Around 270 colleges reported a total of 529 transactions from 131 countries, which totaled about $290 million in foreign gifts over six months. Harvard, Stanford and Yale Universities as well as the University of California campuses in Berkeley and Los Angeles received the largest total foreign contributions, according to the department.
Some of the largest single gifts, according to an Inside Higher Ed analysis of the new federal data, came from:
- Saudi Arabia, which gave $12.4 million to Florida A&M University and $12.8 million to Mississippi State University;
- Norway, which contributed $20 million to Stanford;
- Singapore, which gave $16 million to Stanford;
- Switzerland, which gave $10 million to Harvard;
- Hong Kong, which gave $9.4 million to UC Berkeley;
- Canada, which gave nearly $14 million to Brigham Young University;
- South Korea, which gave $7.5 million to Johns Hopkins; and
- Japan, which donated $30 million to UCLA to support a Japanese humanities scholarship initiative.

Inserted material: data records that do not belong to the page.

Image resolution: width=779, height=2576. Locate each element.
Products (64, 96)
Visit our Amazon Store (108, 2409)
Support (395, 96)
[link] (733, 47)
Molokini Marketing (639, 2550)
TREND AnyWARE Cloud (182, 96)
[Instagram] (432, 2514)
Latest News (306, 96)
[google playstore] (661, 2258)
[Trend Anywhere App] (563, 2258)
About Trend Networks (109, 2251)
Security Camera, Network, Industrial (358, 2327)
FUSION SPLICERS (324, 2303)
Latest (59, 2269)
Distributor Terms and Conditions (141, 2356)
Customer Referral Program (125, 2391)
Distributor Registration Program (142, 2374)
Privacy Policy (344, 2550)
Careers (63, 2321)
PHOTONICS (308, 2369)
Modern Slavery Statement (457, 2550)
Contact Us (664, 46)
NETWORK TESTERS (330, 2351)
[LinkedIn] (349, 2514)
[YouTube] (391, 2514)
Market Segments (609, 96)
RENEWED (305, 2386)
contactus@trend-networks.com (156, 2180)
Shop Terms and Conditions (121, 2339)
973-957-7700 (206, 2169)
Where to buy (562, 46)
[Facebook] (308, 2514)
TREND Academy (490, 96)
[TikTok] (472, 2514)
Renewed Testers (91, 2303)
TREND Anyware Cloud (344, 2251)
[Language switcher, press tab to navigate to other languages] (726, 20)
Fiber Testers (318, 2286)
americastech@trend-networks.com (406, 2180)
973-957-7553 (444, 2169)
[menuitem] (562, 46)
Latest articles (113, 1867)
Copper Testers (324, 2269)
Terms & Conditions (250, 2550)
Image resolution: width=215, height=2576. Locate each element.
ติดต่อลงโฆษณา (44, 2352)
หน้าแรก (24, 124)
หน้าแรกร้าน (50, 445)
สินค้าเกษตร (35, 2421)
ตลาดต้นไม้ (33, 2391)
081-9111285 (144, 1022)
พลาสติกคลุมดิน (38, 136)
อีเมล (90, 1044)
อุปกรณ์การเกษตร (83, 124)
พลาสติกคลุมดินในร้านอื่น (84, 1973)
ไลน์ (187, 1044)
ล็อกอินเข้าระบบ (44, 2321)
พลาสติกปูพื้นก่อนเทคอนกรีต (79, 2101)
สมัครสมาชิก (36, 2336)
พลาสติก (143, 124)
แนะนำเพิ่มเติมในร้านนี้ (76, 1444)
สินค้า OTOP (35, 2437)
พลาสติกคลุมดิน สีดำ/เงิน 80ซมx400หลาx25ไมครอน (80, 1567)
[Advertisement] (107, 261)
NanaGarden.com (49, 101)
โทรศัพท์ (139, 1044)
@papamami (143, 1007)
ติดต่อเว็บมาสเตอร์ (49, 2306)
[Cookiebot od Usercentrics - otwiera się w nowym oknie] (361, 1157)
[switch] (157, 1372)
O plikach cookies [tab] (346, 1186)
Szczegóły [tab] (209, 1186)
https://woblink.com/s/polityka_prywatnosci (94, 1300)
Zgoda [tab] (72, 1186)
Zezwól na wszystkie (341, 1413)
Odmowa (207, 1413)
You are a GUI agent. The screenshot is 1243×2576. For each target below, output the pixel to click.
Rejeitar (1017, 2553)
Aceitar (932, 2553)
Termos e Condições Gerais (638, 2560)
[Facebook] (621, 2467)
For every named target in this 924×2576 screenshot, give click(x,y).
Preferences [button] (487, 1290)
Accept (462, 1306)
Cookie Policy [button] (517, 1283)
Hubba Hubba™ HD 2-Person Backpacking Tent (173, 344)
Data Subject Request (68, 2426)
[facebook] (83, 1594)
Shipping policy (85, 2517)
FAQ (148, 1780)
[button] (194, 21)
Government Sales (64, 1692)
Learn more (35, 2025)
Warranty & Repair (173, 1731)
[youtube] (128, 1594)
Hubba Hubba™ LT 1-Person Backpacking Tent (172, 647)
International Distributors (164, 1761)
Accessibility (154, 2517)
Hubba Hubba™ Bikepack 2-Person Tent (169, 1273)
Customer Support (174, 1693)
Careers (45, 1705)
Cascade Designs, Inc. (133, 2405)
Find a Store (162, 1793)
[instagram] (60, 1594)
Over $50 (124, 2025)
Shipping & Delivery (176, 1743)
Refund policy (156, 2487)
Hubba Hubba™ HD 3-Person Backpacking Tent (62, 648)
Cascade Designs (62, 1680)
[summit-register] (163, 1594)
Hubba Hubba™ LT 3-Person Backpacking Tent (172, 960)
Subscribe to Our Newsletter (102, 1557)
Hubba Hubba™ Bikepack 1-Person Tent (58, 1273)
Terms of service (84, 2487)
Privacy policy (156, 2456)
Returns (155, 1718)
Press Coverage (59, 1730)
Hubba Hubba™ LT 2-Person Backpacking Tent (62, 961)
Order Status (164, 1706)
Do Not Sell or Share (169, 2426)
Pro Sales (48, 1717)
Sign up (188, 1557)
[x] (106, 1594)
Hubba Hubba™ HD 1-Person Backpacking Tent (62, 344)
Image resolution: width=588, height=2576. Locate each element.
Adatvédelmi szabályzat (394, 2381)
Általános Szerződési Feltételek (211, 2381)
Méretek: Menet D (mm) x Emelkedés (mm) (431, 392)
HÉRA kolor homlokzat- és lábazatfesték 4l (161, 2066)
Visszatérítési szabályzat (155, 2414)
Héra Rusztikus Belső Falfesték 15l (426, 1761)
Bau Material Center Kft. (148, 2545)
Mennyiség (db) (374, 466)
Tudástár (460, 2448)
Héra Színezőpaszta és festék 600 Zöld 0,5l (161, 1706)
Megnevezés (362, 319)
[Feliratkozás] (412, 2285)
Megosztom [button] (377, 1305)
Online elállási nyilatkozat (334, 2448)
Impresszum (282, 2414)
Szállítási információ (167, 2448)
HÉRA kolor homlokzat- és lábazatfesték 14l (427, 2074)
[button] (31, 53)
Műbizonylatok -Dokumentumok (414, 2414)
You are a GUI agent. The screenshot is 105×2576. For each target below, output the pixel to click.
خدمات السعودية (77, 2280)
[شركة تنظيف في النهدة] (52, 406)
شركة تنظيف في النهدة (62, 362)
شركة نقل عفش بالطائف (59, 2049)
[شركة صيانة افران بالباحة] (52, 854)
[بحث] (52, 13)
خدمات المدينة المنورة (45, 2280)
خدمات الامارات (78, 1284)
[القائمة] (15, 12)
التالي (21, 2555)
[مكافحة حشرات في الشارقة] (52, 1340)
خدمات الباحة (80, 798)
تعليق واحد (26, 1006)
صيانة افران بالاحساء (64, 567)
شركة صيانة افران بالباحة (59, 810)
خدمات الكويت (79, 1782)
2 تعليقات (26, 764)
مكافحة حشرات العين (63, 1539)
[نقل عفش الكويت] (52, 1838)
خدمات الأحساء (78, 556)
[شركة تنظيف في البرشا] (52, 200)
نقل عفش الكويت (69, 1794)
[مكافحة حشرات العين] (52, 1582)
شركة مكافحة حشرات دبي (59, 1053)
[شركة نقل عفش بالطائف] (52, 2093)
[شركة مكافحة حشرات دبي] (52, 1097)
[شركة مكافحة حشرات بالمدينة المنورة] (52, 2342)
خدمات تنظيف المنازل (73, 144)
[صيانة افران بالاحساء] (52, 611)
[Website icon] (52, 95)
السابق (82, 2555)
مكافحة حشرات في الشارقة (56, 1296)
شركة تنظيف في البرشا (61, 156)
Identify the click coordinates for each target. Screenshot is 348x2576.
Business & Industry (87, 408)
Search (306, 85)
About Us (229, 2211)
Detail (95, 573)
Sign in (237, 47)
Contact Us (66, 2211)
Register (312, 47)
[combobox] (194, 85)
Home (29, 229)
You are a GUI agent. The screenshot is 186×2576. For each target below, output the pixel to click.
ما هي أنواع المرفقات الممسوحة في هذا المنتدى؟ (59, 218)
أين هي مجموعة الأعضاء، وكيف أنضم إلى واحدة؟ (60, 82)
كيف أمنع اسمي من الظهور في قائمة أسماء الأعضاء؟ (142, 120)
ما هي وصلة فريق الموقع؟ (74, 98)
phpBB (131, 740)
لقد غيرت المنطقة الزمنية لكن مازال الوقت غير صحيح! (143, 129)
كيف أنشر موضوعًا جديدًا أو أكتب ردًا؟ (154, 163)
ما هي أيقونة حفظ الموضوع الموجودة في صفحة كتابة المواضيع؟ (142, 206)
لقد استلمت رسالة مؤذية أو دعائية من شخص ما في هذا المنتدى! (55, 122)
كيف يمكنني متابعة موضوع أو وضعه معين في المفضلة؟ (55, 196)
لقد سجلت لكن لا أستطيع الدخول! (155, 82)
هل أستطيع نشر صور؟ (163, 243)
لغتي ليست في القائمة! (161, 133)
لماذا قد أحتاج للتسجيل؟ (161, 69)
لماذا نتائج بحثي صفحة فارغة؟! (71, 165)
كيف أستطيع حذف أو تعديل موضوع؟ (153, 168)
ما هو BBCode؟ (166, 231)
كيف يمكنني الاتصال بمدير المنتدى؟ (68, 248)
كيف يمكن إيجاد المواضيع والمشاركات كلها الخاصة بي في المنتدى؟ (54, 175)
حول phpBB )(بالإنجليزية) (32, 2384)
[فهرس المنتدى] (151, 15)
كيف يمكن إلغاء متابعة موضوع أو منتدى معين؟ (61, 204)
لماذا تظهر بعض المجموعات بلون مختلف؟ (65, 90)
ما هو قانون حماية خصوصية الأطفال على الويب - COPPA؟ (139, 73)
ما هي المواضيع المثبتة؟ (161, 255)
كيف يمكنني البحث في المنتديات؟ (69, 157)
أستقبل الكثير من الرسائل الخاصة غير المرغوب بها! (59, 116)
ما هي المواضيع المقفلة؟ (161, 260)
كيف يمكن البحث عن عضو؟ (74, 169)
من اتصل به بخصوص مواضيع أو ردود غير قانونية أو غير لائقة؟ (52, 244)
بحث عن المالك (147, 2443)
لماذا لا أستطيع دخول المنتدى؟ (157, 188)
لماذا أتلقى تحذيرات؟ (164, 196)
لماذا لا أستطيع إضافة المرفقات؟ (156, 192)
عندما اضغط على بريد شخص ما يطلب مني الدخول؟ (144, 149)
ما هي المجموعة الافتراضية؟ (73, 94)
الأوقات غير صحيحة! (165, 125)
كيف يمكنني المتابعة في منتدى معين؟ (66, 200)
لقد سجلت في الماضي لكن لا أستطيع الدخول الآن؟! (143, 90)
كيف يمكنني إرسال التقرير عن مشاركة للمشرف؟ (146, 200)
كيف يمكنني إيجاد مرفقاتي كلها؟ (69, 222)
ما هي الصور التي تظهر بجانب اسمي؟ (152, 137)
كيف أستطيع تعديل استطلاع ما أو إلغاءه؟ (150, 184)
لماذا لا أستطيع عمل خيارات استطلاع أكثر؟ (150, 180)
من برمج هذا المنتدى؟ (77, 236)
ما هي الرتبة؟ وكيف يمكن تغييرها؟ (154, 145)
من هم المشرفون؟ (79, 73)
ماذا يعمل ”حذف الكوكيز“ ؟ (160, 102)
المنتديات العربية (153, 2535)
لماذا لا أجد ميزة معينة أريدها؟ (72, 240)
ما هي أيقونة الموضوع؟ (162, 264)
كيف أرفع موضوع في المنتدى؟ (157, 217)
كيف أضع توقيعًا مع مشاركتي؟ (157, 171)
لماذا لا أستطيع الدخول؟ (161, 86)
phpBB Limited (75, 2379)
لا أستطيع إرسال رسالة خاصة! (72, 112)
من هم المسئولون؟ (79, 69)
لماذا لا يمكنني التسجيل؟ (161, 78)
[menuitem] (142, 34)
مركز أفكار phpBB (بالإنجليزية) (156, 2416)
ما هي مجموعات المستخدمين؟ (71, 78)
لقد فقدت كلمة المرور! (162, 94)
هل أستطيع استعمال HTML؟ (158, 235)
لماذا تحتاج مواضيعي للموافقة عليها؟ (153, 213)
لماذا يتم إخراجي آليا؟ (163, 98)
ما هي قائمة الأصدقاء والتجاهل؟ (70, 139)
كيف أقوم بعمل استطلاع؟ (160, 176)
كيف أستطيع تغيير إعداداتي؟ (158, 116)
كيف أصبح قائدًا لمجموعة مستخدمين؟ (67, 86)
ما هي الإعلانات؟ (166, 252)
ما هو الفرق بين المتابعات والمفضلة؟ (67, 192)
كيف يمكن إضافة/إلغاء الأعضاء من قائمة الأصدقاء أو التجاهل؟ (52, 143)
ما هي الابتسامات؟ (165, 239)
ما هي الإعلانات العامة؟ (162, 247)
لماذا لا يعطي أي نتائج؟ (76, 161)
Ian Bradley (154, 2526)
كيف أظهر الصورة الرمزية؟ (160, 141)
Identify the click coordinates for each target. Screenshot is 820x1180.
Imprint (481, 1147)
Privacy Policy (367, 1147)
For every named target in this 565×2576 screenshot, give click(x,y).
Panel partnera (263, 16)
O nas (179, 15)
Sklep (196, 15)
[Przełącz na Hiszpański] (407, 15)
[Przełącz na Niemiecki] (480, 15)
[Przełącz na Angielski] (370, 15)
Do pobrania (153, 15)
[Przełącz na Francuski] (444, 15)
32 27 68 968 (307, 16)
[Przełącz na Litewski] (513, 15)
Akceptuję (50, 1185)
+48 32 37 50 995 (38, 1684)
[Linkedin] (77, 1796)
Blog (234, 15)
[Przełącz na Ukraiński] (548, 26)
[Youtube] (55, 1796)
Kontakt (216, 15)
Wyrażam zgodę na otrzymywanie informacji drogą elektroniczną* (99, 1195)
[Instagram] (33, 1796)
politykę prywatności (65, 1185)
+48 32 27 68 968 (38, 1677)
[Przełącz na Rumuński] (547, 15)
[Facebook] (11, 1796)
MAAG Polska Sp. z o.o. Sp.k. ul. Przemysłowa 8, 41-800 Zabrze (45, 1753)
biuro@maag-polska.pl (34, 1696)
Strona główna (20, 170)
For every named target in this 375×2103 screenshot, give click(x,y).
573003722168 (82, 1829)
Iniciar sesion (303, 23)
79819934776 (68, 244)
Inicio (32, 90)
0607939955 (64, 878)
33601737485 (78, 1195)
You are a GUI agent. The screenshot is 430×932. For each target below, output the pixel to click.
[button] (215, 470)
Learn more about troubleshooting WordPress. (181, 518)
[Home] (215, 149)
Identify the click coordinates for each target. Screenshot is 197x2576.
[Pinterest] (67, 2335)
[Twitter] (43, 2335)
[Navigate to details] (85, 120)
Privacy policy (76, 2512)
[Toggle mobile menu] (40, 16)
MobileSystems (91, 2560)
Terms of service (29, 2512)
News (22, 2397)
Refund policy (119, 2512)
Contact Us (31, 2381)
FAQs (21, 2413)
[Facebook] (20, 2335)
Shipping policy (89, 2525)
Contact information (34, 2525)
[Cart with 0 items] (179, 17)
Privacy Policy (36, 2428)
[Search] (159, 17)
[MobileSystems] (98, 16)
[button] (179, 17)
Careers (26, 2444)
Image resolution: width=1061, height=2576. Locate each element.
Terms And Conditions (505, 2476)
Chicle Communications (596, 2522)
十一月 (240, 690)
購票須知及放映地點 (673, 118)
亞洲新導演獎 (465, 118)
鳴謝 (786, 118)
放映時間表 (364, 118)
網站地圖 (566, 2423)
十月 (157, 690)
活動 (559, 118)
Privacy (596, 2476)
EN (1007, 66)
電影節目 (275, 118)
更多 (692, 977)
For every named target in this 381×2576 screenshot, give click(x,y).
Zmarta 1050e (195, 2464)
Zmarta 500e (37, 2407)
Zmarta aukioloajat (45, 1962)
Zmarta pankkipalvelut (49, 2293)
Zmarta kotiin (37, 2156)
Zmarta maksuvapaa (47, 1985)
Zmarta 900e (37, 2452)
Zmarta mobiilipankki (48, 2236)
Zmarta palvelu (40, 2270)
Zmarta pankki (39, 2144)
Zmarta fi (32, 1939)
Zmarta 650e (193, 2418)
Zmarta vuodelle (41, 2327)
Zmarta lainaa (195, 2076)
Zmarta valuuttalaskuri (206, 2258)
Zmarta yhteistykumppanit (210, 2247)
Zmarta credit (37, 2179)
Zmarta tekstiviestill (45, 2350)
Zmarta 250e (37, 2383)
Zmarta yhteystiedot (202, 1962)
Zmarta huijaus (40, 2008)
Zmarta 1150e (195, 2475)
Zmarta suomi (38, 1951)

Colleges are required to report twice a year any foreign gifts and contracts worth more than $250,000, and the Trump administration has promised to crack down on institutions that fail to do so.
Late last month, Trump directed the Department of Education to pursue stricter enforcement of gift reporting to root out “foreign influence” on American campuses. The department then opened an investigation into UC Berkeley, which has another 10 days to provide documentation proving its compliance with the reporting mandate.